[Given problem]: Starting at the line that contains "The width and height of the screenshot is (641, 920)." and continuing through the last of the rows, repeat those lines with "poll result bar" swapped for "vote tally bar" and nothing else altered.

::::::::::

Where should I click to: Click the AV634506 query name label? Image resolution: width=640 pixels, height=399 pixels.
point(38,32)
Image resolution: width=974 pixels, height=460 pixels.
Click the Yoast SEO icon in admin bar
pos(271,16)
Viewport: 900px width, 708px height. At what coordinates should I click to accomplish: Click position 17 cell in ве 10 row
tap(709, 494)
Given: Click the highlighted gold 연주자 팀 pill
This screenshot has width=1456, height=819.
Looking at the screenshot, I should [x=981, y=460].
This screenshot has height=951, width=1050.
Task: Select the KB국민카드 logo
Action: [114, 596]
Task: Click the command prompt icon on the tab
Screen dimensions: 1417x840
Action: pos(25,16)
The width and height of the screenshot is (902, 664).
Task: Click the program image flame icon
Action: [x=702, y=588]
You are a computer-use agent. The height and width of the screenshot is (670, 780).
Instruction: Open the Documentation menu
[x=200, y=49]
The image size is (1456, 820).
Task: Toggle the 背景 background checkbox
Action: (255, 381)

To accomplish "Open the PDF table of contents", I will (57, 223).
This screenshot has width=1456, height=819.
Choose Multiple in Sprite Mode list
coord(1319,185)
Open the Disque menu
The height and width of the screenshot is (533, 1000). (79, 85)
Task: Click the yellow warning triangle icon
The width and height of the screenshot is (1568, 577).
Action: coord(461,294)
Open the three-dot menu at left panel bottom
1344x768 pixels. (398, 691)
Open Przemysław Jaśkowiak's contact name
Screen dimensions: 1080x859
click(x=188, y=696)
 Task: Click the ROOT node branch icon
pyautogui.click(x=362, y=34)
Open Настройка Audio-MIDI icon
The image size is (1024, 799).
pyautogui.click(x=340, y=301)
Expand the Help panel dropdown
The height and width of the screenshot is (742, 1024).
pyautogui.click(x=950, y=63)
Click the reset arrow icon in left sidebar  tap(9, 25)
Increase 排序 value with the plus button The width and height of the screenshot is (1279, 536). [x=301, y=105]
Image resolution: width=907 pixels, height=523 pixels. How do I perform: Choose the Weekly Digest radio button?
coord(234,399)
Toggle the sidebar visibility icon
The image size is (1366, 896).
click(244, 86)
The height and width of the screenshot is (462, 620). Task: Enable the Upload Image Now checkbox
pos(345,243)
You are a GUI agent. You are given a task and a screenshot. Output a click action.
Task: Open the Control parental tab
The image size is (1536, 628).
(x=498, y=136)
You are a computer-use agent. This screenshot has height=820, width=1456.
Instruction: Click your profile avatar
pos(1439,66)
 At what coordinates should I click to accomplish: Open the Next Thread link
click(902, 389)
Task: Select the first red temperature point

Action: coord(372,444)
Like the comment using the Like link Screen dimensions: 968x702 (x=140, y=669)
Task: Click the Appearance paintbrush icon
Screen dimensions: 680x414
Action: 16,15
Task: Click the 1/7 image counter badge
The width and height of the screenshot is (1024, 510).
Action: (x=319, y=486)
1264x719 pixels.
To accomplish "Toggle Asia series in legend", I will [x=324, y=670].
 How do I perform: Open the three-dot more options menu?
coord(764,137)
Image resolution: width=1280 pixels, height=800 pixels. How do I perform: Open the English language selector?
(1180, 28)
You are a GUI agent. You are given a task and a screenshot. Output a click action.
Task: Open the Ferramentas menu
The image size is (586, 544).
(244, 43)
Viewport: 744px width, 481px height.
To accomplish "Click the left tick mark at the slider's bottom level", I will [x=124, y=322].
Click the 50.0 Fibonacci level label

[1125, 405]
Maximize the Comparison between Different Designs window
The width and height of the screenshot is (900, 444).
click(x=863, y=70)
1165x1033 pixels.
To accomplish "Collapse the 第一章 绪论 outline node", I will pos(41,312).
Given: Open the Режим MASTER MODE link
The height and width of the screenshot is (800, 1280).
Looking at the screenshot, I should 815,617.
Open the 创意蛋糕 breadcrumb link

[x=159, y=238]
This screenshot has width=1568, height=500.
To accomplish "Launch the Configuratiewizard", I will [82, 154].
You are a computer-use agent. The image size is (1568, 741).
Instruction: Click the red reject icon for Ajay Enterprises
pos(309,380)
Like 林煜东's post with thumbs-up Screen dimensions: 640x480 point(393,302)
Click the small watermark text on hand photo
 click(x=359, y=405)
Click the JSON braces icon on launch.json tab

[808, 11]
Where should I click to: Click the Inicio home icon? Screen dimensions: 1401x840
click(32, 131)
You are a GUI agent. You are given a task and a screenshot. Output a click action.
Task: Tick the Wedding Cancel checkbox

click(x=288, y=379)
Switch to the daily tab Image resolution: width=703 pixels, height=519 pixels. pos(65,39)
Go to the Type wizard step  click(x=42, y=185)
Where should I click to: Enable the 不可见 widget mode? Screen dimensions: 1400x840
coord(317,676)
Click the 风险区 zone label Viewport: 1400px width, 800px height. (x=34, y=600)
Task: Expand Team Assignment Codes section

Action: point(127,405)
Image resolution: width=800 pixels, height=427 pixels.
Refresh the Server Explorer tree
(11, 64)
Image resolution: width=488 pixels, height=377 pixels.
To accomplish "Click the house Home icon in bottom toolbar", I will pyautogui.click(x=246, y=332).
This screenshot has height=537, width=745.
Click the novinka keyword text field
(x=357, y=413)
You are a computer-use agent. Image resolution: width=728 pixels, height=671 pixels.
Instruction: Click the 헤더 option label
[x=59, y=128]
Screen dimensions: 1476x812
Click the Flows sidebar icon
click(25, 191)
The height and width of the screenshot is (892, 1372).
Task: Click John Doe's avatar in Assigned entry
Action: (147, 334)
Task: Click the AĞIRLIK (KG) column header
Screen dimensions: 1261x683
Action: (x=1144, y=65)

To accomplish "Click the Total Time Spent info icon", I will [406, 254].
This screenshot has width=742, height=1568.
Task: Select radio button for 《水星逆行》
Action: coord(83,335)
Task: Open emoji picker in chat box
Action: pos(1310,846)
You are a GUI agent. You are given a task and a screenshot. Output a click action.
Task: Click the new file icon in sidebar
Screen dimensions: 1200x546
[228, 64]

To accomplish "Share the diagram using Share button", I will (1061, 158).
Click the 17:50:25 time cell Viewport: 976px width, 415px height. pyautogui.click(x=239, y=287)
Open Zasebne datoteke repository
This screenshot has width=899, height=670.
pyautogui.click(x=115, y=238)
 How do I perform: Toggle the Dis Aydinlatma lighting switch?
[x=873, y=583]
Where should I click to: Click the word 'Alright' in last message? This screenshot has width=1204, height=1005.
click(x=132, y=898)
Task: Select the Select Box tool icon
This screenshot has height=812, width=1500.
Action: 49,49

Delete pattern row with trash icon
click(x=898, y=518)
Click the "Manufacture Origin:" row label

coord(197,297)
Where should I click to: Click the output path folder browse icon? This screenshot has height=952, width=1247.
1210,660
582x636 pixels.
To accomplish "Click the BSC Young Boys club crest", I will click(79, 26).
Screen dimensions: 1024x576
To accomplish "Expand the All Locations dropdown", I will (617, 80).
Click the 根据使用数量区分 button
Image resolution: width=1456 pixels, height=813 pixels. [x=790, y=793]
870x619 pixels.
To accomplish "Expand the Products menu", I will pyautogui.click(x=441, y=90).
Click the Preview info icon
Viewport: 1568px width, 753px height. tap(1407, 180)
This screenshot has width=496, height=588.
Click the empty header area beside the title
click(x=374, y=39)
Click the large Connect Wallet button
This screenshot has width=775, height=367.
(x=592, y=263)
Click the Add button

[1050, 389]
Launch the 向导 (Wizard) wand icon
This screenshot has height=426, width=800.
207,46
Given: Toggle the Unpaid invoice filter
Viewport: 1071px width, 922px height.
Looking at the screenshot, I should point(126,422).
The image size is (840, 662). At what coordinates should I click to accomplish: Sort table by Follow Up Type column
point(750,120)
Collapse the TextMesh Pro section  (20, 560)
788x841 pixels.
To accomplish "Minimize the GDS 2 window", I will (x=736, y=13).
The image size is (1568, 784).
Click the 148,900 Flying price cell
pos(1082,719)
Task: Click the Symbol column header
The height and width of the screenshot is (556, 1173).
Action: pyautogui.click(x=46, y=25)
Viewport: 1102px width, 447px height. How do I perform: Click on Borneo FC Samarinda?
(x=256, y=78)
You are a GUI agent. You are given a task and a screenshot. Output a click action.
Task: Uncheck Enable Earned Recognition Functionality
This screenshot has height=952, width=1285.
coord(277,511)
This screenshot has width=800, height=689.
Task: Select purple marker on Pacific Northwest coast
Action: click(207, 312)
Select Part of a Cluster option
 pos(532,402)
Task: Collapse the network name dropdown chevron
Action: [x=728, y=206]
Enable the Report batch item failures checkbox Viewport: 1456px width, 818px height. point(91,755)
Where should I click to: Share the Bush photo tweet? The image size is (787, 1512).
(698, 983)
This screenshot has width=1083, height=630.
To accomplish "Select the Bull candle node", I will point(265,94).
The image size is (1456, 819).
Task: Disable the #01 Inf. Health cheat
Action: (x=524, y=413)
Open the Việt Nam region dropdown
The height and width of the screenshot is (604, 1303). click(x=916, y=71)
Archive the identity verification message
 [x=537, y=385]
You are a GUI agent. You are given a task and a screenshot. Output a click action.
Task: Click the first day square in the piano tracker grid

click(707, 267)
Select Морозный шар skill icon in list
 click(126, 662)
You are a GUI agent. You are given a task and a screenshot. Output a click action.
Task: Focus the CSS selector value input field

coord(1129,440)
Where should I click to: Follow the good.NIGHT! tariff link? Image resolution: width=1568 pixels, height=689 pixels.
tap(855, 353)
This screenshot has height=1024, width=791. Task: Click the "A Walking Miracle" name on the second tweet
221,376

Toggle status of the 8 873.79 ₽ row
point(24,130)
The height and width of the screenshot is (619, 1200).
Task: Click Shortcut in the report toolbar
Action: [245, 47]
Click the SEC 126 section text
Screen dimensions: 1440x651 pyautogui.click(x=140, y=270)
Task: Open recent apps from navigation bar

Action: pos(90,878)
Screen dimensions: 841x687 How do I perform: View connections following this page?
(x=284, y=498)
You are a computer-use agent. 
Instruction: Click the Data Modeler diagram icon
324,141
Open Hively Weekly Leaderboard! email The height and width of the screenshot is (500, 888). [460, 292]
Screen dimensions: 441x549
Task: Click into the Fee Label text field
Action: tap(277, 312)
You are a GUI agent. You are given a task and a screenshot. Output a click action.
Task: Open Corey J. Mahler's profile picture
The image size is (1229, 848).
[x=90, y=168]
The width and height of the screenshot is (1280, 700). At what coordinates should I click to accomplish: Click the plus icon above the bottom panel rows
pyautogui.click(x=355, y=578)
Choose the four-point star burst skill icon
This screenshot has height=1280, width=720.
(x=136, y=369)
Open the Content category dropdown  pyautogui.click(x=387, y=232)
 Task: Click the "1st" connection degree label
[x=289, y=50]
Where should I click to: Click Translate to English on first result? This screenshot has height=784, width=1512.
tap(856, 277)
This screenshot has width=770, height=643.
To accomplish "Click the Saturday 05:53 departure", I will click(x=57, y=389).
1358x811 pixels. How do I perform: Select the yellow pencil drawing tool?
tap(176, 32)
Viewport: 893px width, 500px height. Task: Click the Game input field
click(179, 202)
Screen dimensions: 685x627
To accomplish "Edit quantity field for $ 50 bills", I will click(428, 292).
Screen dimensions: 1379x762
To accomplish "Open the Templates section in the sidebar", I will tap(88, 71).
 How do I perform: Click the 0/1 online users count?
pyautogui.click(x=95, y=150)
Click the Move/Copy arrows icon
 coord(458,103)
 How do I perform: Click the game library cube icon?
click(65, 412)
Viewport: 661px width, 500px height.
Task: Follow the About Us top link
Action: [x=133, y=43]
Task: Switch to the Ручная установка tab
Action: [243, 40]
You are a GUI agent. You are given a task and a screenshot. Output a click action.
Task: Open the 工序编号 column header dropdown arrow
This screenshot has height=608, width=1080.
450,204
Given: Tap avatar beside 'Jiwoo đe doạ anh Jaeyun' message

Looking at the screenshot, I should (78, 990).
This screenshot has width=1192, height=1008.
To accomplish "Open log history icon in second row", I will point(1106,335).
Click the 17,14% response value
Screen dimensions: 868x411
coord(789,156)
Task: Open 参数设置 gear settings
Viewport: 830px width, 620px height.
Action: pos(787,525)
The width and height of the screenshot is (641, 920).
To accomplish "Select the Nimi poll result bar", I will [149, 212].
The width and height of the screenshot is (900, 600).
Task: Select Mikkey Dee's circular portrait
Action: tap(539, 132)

::::::::::

[Solution to the problem]:
The width and height of the screenshot is (641, 920).
To accomplish "Select the Nimi vote tally bar", I will [149, 212].
The width and height of the screenshot is (900, 600).
Task: Select Mikkey Dee's circular portrait
Action: tap(539, 132)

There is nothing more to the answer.